Extrait choisi
────────────────────────────────────────
Morceaux d'une torpille allemande trouvée sur une plage à Saint-Yvon près de Gaspé en 1942.  Suite à l'implication des Américains dans la Deuxième Guerre mondiale, plusieurs sous-marins allemands ont été envoyé au large de l'Amérique du Nord en 1942. Au cours de 1942, les Allemands ont coulé vingt-quatre navires dans le golfe du Saint-Laurent. Grâce à des améliorations dans l'entraînement et une percée dans le déchiffrement des codes allemands qui a donné un avantage aux Alliés, la crise s'est terminée en septembre 1943.

 

Jusqu'à 1943, l'Armée canadienne est engagée dans plusieurs actions pas toutes glorieuses.  Les 12 et 13 juin 1940, des éléments de la 1re Brigade (artillerie et logistique) pénètrent en Bretagne et avancent vers Laval et Le Mans.  Devant la progression allemande irrésistible, ils reçoivent l'ordre de revenir.  Le 17 juin, ils rembarquent avec leurs canons et une partie de l'équipement, le reste étant détruit.  Le réduit breton ne sera pas défendu.  La 1re Division canadienne sera cependant la seule qui, durant de longs mois après Dunkerque, aura suffisamment d'équipement pour s'opposer sur les plages anglaises du sud-est à une éventuelle invasion allemande : telle sera d'ailleurs sa mission. En juin 1940, 2 500 hommes de la 2e Division sont envoyés en Islande, point important de contrôle de l'Atlantique Nord.  La vie du soldat y est dure et ennuyeuse, mais aucun combat n'a lieu.  En octobre suivant, ces hommes rejoignent leurs compagnons en Grande-Bretagne sauf ceux du Cameron Highlanders, qui resteront en Islande jusqu'au printemps 1941.

 

La menace dans le Pacifique

 

 

Fantassin canadien, Hong-Kong, décembre 1941. Lorsque les relations avec les japonais s'empirent, les Britanniques demandent des renforcements pour la garnison à Hong Kong. Le gouvernement du Canada envoie deux régiments : le Royal Rifles of Canada de Montréal, Québec, et le Winnipeg Grenadiers du Manitoba. Les deux unités était classées 'inapte pour le combat' par le Ministère de la défense nationale à cause de leur manque d'entraînement, mais les japonais n'étaient pas considérés une menace. Les Canadiens ont été dotés d'un équipement tropical et ils sont arrivés seulement six semaines avant que la guerre se déclenche dans le Pacifique. Les hommes ont été courageux mais ils étaient accablés par la puissance des japonais.
────────────────────────────────────────
Éléments du jeu de données

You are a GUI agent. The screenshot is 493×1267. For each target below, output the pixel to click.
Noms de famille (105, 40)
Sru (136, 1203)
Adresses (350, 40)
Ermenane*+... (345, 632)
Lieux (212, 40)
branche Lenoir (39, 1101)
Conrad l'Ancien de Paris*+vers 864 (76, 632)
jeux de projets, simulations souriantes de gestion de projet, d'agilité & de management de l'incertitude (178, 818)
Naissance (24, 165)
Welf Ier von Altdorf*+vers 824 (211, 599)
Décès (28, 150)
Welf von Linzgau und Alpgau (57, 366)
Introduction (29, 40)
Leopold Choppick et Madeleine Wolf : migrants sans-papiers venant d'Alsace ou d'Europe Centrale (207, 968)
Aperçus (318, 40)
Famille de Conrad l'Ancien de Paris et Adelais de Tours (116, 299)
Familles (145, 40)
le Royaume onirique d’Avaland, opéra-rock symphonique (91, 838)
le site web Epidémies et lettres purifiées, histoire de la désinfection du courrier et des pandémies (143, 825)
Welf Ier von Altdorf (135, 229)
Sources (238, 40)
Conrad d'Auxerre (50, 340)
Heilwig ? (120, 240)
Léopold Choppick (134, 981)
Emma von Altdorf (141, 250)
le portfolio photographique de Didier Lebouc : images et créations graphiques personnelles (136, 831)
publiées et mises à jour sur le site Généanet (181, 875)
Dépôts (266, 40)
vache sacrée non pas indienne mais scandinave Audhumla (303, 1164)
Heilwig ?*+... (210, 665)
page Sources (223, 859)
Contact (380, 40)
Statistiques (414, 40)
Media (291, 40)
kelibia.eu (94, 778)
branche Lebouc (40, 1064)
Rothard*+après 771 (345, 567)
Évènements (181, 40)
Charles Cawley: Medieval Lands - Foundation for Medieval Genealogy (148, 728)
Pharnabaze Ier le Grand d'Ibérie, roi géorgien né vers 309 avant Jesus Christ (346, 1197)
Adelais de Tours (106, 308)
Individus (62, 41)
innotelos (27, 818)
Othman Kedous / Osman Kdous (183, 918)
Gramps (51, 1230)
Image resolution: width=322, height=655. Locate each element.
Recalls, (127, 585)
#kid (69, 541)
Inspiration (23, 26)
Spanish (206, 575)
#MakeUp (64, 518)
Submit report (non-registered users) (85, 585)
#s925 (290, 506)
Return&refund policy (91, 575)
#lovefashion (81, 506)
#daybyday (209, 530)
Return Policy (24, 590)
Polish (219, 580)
────────────────────────────────────────
Consigne 1
Indiquez si chacun des énoncés suivants concorde avec l'extrait choisi, en répondant par oui ou par non et en citant textuellement les mots décisifs. (a) En 1942, les Allemands ont coulé vingt-quatre navires dans le golfe du Saint-Laurent. (b) Les hommes de la 2e Division envoyés en Islande y ont livré plusieurs combats. (c) Le Canada a envoyé trois régiments à Hong Kong.
Consigne 2
D'après l'extrait choisi, jusqu'à quand les hommes du Cameron Highlanders sont-ils restés en Islande ?
Consigne 3
Recopiez le passage de l'extrait choisi commençant par « La menace dans » et se terminant par « puissance des japonais. », en substituant « Anglais » à « Britanniques ».

Résultat attendu 1
(a) Oui : « Au cours de 1942, les Allemands ont coulé vingt-quatre navires dans le golfe du Saint-Laurent. »
(b) Non : « La vie du soldat y est dure et ennuyeuse, mais aucun combat n'a lieu. »
(c) Non : « Le gouvernement du Canada envoie deux régiments »

Résultat attendu 2
Jusqu'au printemps 1941.

Résultat attendu 3
La menace dans le Pacifique

 

 

Fantassin canadien, Hong-Kong, décembre 1941. Lorsque les relations avec les japonais s'empirent, les Anglais demandent des renforcements pour la garnison à Hong Kong. Le gouvernement du Canada envoie deux régiments : le Royal Rifles of Canada de Montréal, Québec, et le Winnipeg Grenadiers du Manitoba. Les deux unités était classées 'inapte pour le combat' par le Ministère de la défense nationale à cause de leur manque d'entraînement, mais les japonais n'étaient pas considérés une menace. Les Canadiens ont été dotés d'un équipement tropical et ils sont arrivés seulement six semaines avant que la guerre se déclenche dans le Pacifique. Les hommes ont été courageux mais ils étaient accablés par la puissance des japonais.